Jul 13, 2024

Training a deep learning model from scratch to classify Pokémon

In this post I am documenting what I learned in Chapter 2 of the FastAI Course. I will demonstrate how you can train a deep learning model from scratch and by the end of the blog post we will have a model which can classify Pokemon.

Result

Installing Packages

First we install the fast ai library. To do this in a Jupiter Notebook you can prefix the line with a ! which means everything after the Exclamation Mark is interpreted as a Shell Command. The -Uqq flag is an option for pip. -U means upgrade and -qq stands for very quiet, so that there are fewer console outputs during the installation.

!pip install -Uqq fastai

To train our model, we will first search for images using the Duck Duck Go API and then download them with the fastdownload package from FastAI.

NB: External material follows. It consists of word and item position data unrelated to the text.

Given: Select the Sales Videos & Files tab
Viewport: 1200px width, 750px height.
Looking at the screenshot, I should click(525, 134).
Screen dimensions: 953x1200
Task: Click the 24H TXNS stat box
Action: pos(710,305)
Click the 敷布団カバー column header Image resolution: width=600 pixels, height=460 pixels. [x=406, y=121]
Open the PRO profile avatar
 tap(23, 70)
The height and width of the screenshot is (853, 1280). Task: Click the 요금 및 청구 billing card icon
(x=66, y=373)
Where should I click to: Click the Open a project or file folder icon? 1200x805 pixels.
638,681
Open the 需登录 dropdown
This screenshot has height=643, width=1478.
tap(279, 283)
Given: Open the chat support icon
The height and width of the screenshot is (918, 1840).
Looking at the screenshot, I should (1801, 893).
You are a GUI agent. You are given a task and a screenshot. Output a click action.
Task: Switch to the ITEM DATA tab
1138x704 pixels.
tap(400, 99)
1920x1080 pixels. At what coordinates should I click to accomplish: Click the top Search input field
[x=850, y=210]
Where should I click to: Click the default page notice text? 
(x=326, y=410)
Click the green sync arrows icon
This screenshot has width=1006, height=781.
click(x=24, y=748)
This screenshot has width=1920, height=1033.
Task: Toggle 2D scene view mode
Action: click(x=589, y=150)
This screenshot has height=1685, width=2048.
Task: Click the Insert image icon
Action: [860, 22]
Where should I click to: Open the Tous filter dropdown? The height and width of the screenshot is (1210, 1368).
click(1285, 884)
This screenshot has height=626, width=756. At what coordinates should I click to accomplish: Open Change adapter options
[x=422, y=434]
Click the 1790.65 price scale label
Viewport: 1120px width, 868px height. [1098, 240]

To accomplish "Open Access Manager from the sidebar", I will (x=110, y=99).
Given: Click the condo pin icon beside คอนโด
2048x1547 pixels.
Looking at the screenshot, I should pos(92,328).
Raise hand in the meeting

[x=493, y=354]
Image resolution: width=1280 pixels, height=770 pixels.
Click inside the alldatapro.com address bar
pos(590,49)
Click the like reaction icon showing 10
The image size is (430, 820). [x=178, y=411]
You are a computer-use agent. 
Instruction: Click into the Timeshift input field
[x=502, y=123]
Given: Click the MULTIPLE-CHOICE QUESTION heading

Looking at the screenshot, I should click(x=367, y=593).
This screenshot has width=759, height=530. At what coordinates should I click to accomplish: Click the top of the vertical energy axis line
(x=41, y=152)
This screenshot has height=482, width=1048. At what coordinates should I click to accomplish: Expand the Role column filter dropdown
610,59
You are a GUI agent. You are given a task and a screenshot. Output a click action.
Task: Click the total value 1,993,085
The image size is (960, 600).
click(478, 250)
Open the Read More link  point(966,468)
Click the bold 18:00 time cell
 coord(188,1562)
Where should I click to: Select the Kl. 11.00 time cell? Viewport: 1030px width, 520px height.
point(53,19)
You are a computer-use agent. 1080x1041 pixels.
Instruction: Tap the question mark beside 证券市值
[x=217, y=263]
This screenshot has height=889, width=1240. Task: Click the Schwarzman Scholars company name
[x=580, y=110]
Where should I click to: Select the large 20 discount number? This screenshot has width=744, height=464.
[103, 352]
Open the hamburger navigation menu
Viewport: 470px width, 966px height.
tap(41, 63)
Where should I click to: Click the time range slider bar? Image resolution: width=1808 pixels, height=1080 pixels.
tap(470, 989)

!pip install duckduckgo_search fastdownload

Setting up the imports

Now we are ready to import the stuff we need from the installed packages. Go ahead and create a new code cell and import:

from fastai.vision.all import *
from duckduckgo_search import DDGS
import ipywidgets as widgets
from ipywidgets import VBox, HBox
from IPython.display import display

Search and download Images

In the next step we will create a function to search for images and download them:

def search_images_ddg(term, max_images=5):
    print(f"Searching for '{term}'")
    # Search for images by using DuckDuckGo. 'with' is a context manager that ensures that the session is closed after the search.
    with DDGS() as ddgs:
        return L(ddgs.images(term, max_results=max_images)).itemgot('image')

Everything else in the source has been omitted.